Borssó Bistro, Budapest

9 03 2011

Just as soon as I’d snapped the photos of the lángos we ate for lunch on our first full day in Budapest, Nick noted that my camera was flashing a low battery warning.  D’oh!  I took no more pictures for the rest of the day, and I left my camera in the hotel the next day.*  But the day after that, we woke up to see Budapest covered in a light dusting of snow, with a few tiny flakes fluttering through the air.  We had already planned to warm ourselves up in the sauna before heading out, and the weather only confirmed our decision.  Once we were warmed through, showered, and bundled up, we set out to explore Budapest’s answer to Père Lachaise: Kerepesi Temetó.  (That o is supposed to have two accents, but I can’t figure out how to make my keyboard type that.)

Gravestone with ivy

The cemetery was especially silent and still with the snow falling gently on the graves.  I was surprised at how far apart the plots were spaced, and at the sheer size of some of the monuments.  The biggest ones belonged to people who had streets or metro stops named after them, but beyond that, the names were unfamiliar.  I was also taken with how organic this cemetery felt.  Many of the graves had live plants incorporated into their design, and the trees, though bare, were plentiful.  I can only imagine this place in the summer – I’m sure there are flowers blooming everywhere.

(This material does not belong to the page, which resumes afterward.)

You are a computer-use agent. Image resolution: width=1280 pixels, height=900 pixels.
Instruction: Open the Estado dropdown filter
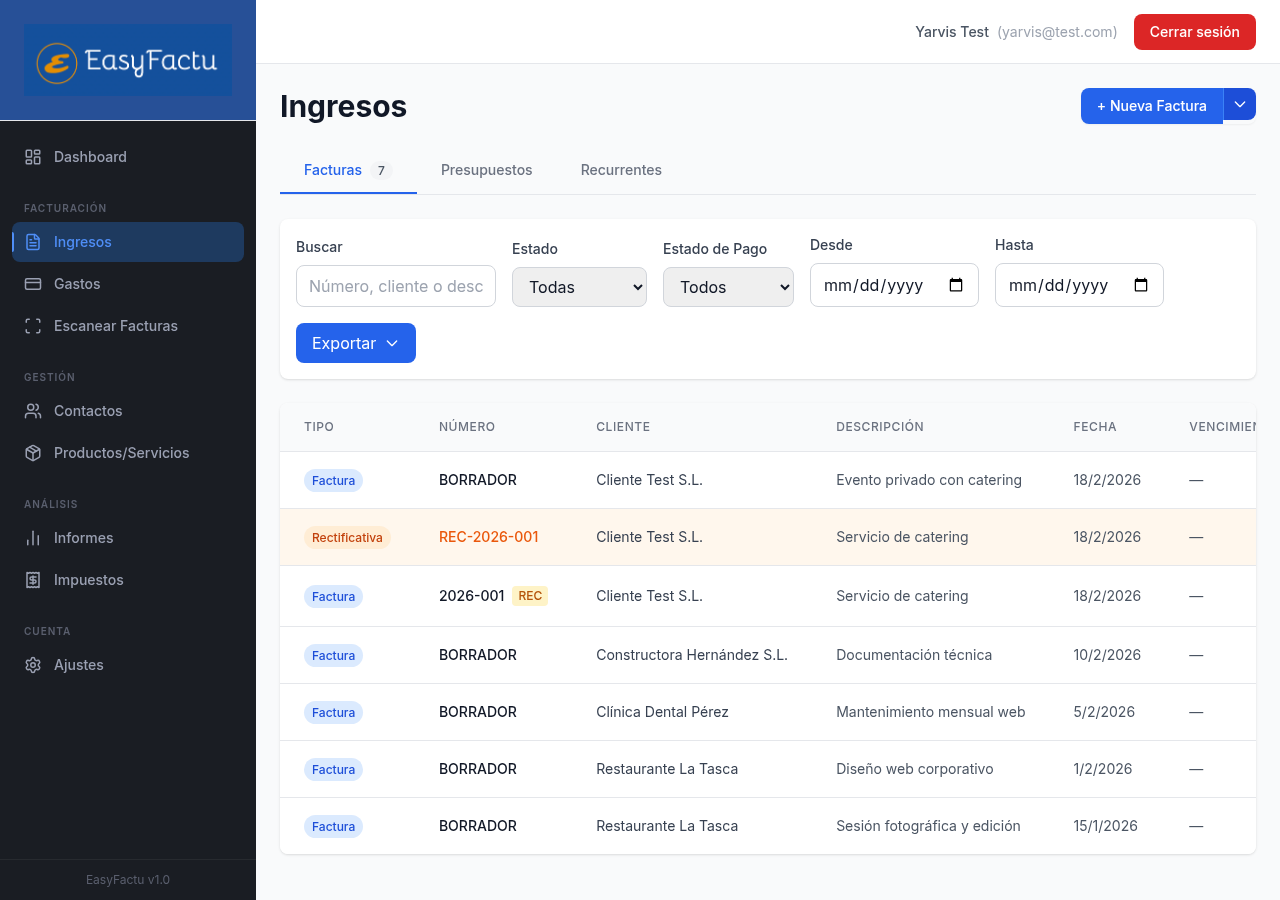[579, 287]
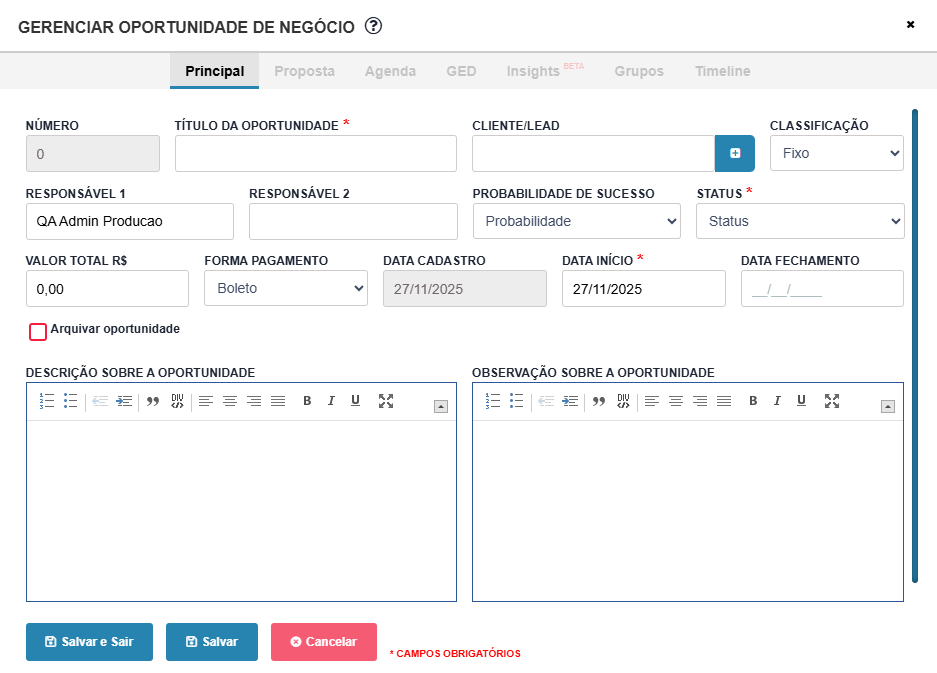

We wandered through the cemetery for about an hour, enough time to chill us down to the bone.  A big, leisurely lunch was in order.  Borssó Bistro sounded like the right place for such a lunch.  Listed as “Hungarian with a hint of French influence” by our French guidebook, and as “French” by the restaurant guide I picked up at the Tourist information desk at the airport, we took a look at the menu and decided the former description was probably more accurate.

We sat down in the cozy, warm restaurant and noted the décor – it was  interesting to see the Hungarian interpretation of a French bistro, complete with tiled bar (where’s the zinc?), chalkboard menus (they got that one right), and faux-parquet floor.  I thought I might have had enough foie gras for one weekend, so I started with the paprika cream soup.

Paprika cream soup, Borssó Bistro

The bright color and mildly spicy flavor were immensely cheerful, and the roulade of roasted eggplant strips around a center of fresh goat cheese made this soup a substantial appetizer, perfect for warming a cold, hungry traveler like myself.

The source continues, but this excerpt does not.